> **SHORT PROBLEM**:
Please rewrite all the items below in full, changing "range label" to "band label" and leaving everything else unchanged.

> **SOURCE DATA**:
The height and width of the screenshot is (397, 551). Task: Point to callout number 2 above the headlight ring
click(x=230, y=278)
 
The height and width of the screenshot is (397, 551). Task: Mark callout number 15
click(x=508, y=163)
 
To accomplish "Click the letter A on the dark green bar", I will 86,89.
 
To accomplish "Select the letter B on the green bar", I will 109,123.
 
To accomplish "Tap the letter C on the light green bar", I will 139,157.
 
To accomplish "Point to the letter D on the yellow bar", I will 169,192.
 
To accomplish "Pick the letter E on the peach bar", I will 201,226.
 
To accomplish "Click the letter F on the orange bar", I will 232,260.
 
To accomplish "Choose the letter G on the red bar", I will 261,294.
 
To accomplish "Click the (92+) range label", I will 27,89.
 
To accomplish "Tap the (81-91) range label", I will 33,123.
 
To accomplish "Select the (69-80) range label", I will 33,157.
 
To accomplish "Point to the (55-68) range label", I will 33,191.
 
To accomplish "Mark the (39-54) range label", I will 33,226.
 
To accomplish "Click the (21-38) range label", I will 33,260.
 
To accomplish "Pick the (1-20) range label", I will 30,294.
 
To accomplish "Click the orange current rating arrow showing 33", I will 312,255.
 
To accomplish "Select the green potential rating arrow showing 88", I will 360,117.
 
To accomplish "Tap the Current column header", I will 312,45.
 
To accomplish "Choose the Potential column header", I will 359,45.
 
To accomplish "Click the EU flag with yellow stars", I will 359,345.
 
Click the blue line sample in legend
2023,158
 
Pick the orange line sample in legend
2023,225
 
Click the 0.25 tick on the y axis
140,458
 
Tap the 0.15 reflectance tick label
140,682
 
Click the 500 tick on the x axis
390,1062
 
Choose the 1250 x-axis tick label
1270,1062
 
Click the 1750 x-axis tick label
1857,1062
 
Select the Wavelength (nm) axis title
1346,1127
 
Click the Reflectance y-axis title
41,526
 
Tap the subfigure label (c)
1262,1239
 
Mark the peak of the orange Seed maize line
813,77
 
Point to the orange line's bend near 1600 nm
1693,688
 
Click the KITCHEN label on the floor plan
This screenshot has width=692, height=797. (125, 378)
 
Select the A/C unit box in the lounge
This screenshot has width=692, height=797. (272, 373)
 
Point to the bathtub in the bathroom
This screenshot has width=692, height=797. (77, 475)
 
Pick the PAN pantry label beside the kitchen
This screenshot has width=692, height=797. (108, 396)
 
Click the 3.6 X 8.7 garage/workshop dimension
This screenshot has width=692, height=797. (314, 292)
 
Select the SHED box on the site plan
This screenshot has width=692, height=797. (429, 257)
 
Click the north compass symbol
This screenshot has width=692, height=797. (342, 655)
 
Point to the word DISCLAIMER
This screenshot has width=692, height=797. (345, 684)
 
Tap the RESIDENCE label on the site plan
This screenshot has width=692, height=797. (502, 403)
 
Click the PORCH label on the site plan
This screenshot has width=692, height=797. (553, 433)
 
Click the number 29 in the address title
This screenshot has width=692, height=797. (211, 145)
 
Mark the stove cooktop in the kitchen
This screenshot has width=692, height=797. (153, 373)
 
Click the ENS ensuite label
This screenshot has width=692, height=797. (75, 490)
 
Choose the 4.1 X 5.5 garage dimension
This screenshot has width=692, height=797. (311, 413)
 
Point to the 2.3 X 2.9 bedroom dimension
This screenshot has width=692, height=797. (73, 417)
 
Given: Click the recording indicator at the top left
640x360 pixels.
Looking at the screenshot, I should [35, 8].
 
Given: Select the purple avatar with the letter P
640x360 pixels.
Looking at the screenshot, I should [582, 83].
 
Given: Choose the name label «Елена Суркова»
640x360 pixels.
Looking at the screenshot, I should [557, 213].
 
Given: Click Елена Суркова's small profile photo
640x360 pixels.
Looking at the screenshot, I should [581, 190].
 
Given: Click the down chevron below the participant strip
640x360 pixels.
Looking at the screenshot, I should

> **TASK ANSWER**:
The height and width of the screenshot is (397, 551). Task: Point to callout number 2 above the headlight ring
click(x=230, y=278)
 
The height and width of the screenshot is (397, 551). Task: Mark callout number 15
click(x=508, y=163)
 
To accomplish "Click the letter A on the dark green bar", I will 86,89.
 
To accomplish "Select the letter B on the green bar", I will 109,123.
 
To accomplish "Tap the letter C on the light green bar", I will 139,157.
 
To accomplish "Point to the letter D on the yellow bar", I will 169,192.
 
To accomplish "Pick the letter E on the peach bar", I will 201,226.
 
To accomplish "Click the letter F on the orange bar", I will 232,260.
 
To accomplish "Choose the letter G on the red bar", I will 261,294.
 
To accomplish "Click the (92+) band label", I will 27,89.
 
To accomplish "Tap the (81-91) band label", I will 33,123.
 
To accomplish "Select the (69-80) band label", I will 33,157.
 
To accomplish "Point to the (55-68) band label", I will 33,191.
 
To accomplish "Mark the (39-54) band label", I will 33,226.
 
To accomplish "Click the (21-38) band label", I will 33,260.
 
To accomplish "Pick the (1-20) band label", I will 30,294.
 
To accomplish "Click the orange current rating arrow showing 33", I will 312,255.
 
To accomplish "Select the green potential rating arrow showing 88", I will 360,117.
 
To accomplish "Tap the Current column header", I will 312,45.
 
To accomplish "Choose the Potential column header", I will 359,45.
 
To accomplish "Click the EU flag with yellow stars", I will 359,345.
 
Click the blue line sample in legend
2023,158
 
Pick the orange line sample in legend
2023,225
 
Click the 0.25 tick on the y axis
140,458
 
Tap the 0.15 reflectance tick label
140,682
 
Click the 500 tick on the x axis
390,1062
 
Choose the 1250 x-axis tick label
1270,1062
 
Click the 1750 x-axis tick label
1857,1062
 
Select the Wavelength (nm) axis title
1346,1127
 
Click the Reflectance y-axis title
41,526
 
Tap the subfigure label (c)
1262,1239
 
Mark the peak of the orange Seed maize line
813,77
 
Point to the orange line's bend near 1600 nm
1693,688
 
Click the KITCHEN label on the floor plan
This screenshot has width=692, height=797. (125, 378)
 
Select the A/C unit box in the lounge
This screenshot has width=692, height=797. (272, 373)
 
Point to the bathtub in the bathroom
This screenshot has width=692, height=797. (77, 475)
 
Pick the PAN pantry label beside the kitchen
This screenshot has width=692, height=797. (108, 396)
 
Click the 3.6 X 8.7 garage/workshop dimension
This screenshot has width=692, height=797. (314, 292)
 
Select the SHED box on the site plan
This screenshot has width=692, height=797. (429, 257)
 
Click the north compass symbol
This screenshot has width=692, height=797. (342, 655)
 
Point to the word DISCLAIMER
This screenshot has width=692, height=797. (345, 684)
 
Tap the RESIDENCE label on the site plan
This screenshot has width=692, height=797. (502, 403)
 
Click the PORCH label on the site plan
This screenshot has width=692, height=797. (553, 433)
 
Click the number 29 in the address title
This screenshot has width=692, height=797. (211, 145)
 
Mark the stove cooktop in the kitchen
This screenshot has width=692, height=797. (153, 373)
 
Click the ENS ensuite label
This screenshot has width=692, height=797. (75, 490)
 
Choose the 4.1 X 5.5 garage dimension
This screenshot has width=692, height=797. (311, 413)
 
Point to the 2.3 X 2.9 bedroom dimension
This screenshot has width=692, height=797. (73, 417)
 
Given: Click the recording indicator at the top left
640x360 pixels.
Looking at the screenshot, I should [35, 8].
 
Given: Select the purple avatar with the letter P
640x360 pixels.
Looking at the screenshot, I should [582, 83].
 
Given: Choose the name label «Елена Суркова»
640x360 pixels.
Looking at the screenshot, I should [557, 213].
 
Given: Click Елена Суркова's small profile photo
640x360 pixels.
Looking at the screenshot, I should [581, 190].
 
Given: Click the down chevron below the participant strip
640x360 pixels.
Looking at the screenshot, I should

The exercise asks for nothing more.